Even today, they communicate with each other in a hybrid mixture of English and Arabic, the national language of Sudan, that no one else can make sense of.
Their preternatural closeness is illustrated by an extraordinary incident that occurred when the family visited Saudi Arabia to meet their benefactor King Fahd.
They were staying at a hotel when Hussein wandered off and got lost.
He found his way onto another floor and went into the hotel gym, where he got his hand caught in a moving running machine.
The episode could have ended in tragedy because Hussein was in great pain and unable to extricate himself.
But Hassan, with his parents on another floor, suddenly felt a stab of pain. Somehow, as if guided by some unearthly force, he led his mother and father to the gym to rescue Hussein, who was by then about to pass out with pain.
As children, the boys would sleep-hop (on one leg) into the other’s bed, and every morning would wake up to find they were holding each other in the same position they had been in when they were conjoined.
Today, both are charming, good-looking young men with beautiful speaking voices.
In what they both admit is a bid to assert their individuality, they deliberately strive to look different: Hussein wears a black beret and sports a beard; Hassan is clean-shaven, has a ring in his ear and a ponytail.
They have also sought out separate groups of friends.
But the reality is they find it impossible to escape the mysterious fellowship forged by being conjoined.
So what about marriage?
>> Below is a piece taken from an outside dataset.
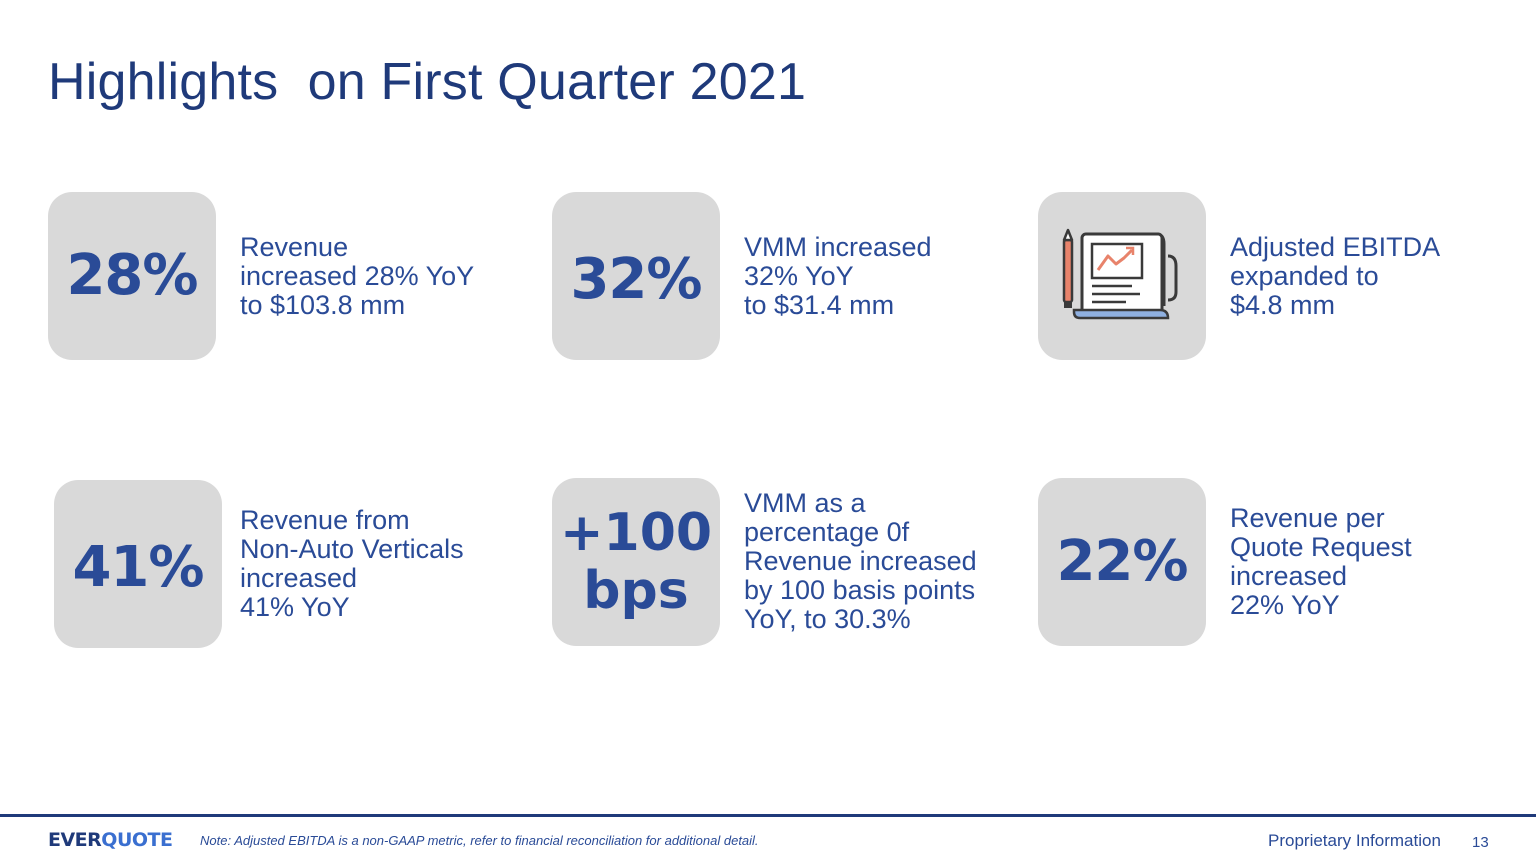 The image size is (1536, 864). What do you see at coordinates (295, 607) in the screenshot?
I see `desc-line: 41% YoY` at bounding box center [295, 607].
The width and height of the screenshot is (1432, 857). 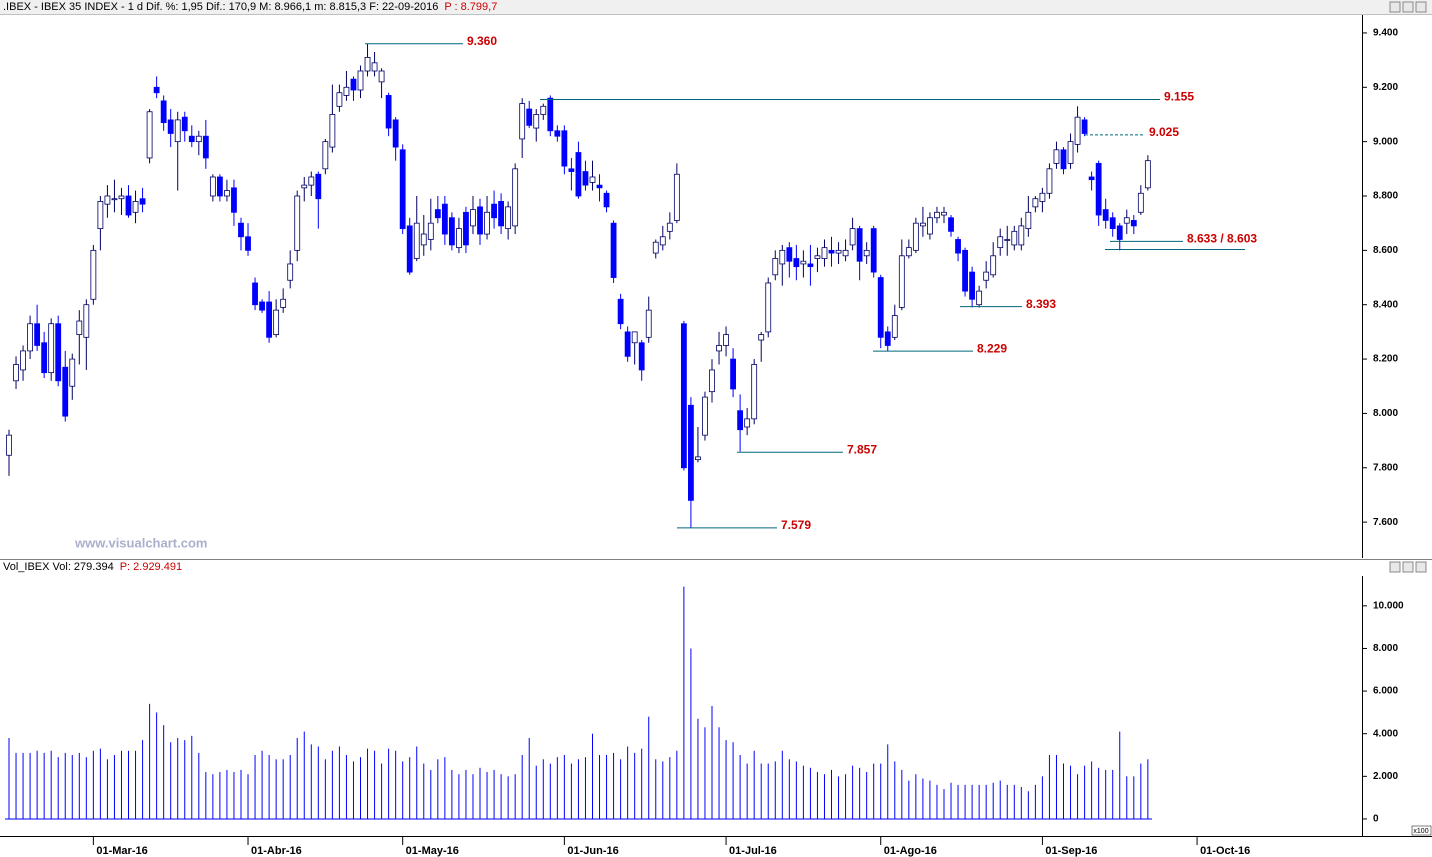 I want to click on x-tick-label: 01-Mar-16, so click(x=122, y=851).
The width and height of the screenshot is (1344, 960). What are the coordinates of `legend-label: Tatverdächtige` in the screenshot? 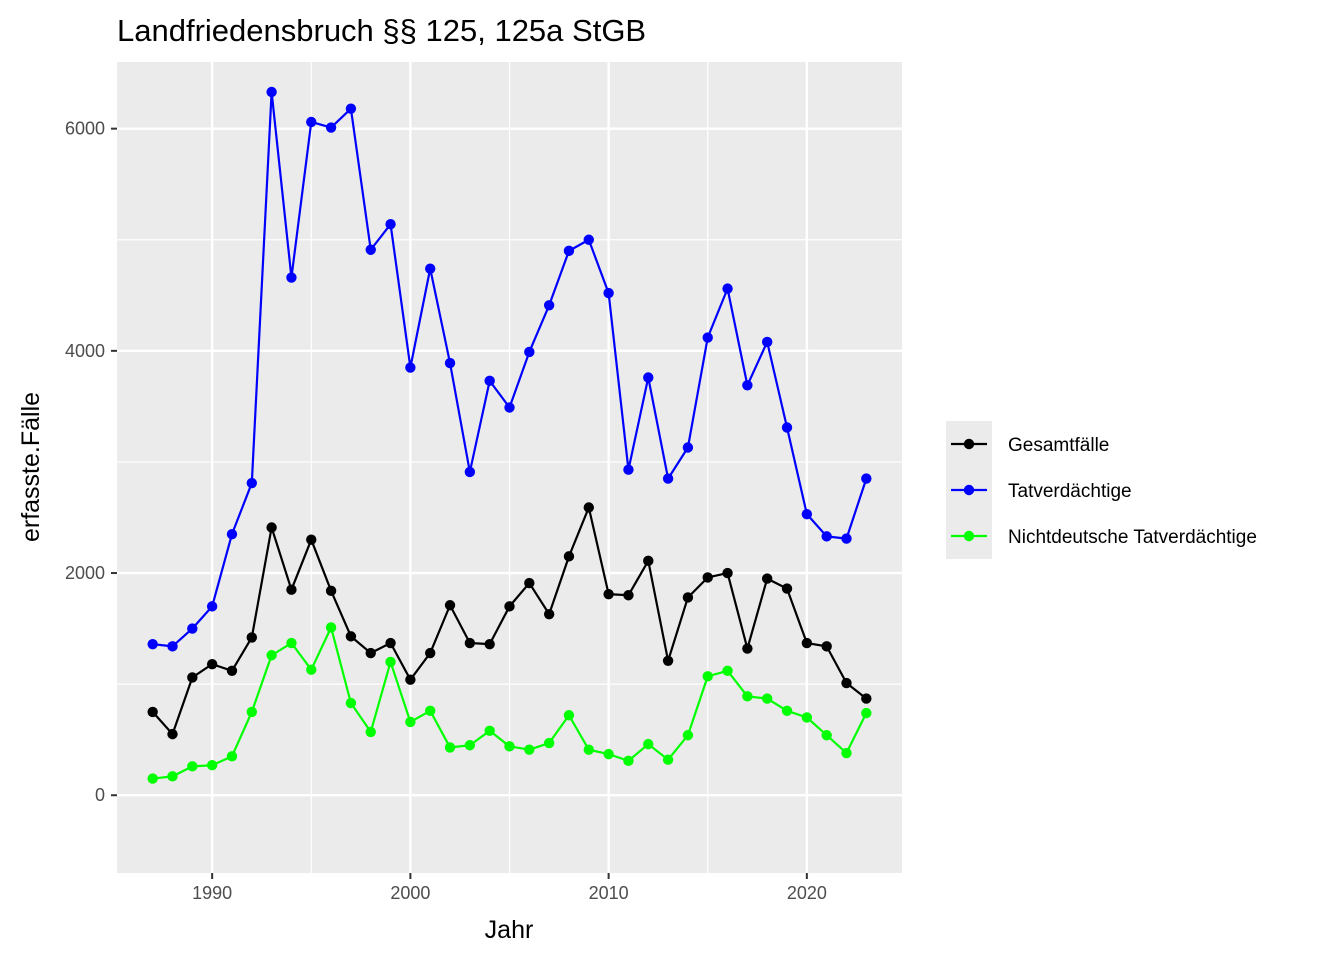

As they sit next to each other on the sofa, the twins begin to laugh. ‘We aspire to it,’ says Hussein.
‘We are beginning to have a serious conversation about it,’ adds Hassan. ‘We have talked about it with our parents and our family.’
Then they break down in giggles and say in unison what the problem is: they can’t put both their wives in their shared bedroom.
Nevertheless, Hussein admits he is a bit of a ladies’ man. He first had a girlfriend at primary school. Then there was another at college, and three or four at university (both the twins have degrees: Hussein in English language and creative writing; Hassan in photography and film).
Hussein takes his girlfriends to the cinema, the park, and to restaurants.
He says he ‘likes the courtship’, but pulls back when it gets serious. ‘I run away. I retreat into my shell,’ he admits. Inevitably, the girls give up on him, leaving him broken-hearted.
At this point Hassan intervenes, somewhat defensively, to explain: ‘I didn’t tag along when he went on dates.’
Hussein, however, adds jokily: ‘But I did come back and tell him what the date had been like. At night, we always get together to chat in our bedroom.’
So what would a future bride make of them and their ultra-close relationship?
Or their dashed hopes of careers — Hussein as a lawyer, Hassan in the film world — because they have had to put solving their health problems first?
‘The women we end up with will have to be remarkable to love us both, and appreciate us as people, whether we have one leg or two legs,’ says Hassan poignantly.
Like other men of his age, he dreams of becoming a parent. ‘I won’t be able to carry my son on my shoulders like other fathers,’ he adds, ‘but it would be the best feeling in the world to have a child of my own.’
Marriage could certainly be tough for their future spouses.
During the Covid lockdown, the twins were not lonely. They say they had their own companionship which saw them through, as though they lived in their own bubble.
But while their horizons appear limited — they often spend their days helping their mother with shopping and watching films on TV — Hassan has been following the progress of the Brazilian conjoined twins.
So what advice would they give to the two boys pictured this week with big bandages round their tiny heads as they start out on their lives physically apart?
‘I would say the best years are ahead of you,’ says Hassan. ‘You will, at some stage, resent the way you have been born.
‘Put that aside. Enjoy being unique — you are both special, not like everyone else.’
Wise words from someone who knows exactly what he is talking about.